Anchor Stories in Data. The plural of anecdotes is not data, but they can reinforce one another in powerful ways. I do my best to reinforce one cohesive story about a patient or physician perspective with three or four key statistics to repeat and re-contextualize (with a couple other facts and figures in the back pocket depending on where the conversation turns).
Keep the Goal in Mind. Unless specifically prompted to comment on something said or done by an administration official, I am generally careful not to name them because it may not serve the goal of conveying the scope of health insurance barriers. Politics is important to policy and I’m an expert in both and often speak out about policies to which I object, but context matters. If the issue transcends party lines (and this one does at the state level), don’t narrow the reach beyond what is necessary in the context of communicating about research findings. We often wear multiple hats, but we don’t need to wear them all at once.

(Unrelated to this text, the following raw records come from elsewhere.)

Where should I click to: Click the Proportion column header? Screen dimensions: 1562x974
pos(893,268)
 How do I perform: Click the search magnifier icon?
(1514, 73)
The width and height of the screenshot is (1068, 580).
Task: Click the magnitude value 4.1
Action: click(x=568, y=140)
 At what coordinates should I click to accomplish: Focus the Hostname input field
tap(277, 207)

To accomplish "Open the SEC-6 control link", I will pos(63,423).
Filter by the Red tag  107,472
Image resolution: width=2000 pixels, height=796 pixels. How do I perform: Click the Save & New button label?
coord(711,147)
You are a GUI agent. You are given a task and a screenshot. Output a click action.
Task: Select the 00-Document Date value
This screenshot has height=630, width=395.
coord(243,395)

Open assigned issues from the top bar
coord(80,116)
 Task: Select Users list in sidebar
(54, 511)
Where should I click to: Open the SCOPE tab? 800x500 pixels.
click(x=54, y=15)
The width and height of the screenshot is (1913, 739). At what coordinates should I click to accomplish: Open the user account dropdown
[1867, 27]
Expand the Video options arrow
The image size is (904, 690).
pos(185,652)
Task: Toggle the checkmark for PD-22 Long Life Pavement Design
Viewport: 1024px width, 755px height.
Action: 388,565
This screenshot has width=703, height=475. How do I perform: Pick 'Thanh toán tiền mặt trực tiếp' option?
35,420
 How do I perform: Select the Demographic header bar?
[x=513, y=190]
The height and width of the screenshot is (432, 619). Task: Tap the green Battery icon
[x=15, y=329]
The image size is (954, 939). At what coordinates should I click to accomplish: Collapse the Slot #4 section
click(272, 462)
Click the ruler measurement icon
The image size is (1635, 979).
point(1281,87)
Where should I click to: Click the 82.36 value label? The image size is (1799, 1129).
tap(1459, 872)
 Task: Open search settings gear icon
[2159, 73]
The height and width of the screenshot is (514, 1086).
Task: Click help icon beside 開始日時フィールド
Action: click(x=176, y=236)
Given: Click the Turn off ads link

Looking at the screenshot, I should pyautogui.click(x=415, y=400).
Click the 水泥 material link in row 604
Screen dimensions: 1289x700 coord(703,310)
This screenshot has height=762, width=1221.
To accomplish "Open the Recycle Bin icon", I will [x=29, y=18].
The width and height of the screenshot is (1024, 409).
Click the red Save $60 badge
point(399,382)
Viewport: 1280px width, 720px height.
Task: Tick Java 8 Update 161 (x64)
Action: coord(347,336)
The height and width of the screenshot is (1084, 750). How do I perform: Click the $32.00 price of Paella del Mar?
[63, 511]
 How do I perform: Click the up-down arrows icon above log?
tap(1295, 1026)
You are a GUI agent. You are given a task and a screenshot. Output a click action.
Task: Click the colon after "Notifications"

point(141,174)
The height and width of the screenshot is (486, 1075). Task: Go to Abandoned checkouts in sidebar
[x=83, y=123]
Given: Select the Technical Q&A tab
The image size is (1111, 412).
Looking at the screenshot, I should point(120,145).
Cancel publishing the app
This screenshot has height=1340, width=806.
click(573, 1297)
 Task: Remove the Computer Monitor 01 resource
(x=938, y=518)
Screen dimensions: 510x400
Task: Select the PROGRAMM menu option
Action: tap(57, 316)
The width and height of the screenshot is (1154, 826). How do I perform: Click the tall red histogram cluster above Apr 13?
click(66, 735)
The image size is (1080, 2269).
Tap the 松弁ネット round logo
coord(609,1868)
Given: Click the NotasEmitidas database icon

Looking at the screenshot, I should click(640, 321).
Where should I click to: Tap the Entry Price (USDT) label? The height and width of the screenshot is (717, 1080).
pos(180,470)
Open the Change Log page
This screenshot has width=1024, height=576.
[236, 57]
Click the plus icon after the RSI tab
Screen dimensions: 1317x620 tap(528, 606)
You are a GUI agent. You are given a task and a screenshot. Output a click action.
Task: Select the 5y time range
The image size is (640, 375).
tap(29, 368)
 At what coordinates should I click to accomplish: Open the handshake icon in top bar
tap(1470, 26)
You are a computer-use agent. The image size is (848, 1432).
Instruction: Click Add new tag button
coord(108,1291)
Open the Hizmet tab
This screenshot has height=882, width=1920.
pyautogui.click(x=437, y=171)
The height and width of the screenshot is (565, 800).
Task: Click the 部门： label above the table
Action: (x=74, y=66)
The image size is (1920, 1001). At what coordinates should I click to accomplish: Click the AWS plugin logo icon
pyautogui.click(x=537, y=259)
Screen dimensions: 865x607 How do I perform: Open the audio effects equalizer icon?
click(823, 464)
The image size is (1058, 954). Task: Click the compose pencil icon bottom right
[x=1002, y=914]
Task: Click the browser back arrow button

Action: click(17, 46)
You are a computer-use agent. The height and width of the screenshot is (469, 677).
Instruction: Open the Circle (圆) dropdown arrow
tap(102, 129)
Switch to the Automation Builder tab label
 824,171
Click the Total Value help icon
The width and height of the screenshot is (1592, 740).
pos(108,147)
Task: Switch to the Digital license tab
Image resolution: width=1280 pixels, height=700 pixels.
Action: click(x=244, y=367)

Lastly, and the generalizability of this depends on the individual and the nature of the research, but I am not afraid to be vulnerable. Most Americans have a story of health insurance barriers and I am no different – in fact, reflecting on my own privilege while nevertheless struggling motivated me to put my academic “hat” back on and write this book in the first place! We all have a “why” for our research, it’s of interest to journalists and readers or viewers, and it helps to hammer home just why health policy change is so critical.
I have been grateful to have so many opportunities to not only raise the visibility of the findings from my book, but hopefully (and more importantly) to inform future policy formation in a way that would mitigate the administrative burdens that I and so many millions of others have experienced when seeking to utilize their health plans. If my work helps to reframe health insurance coverage denials as not simply everyday frustrations, but systemic practices and drivers of burden and inequity, I feel that these conversations – and my book – will have done their job.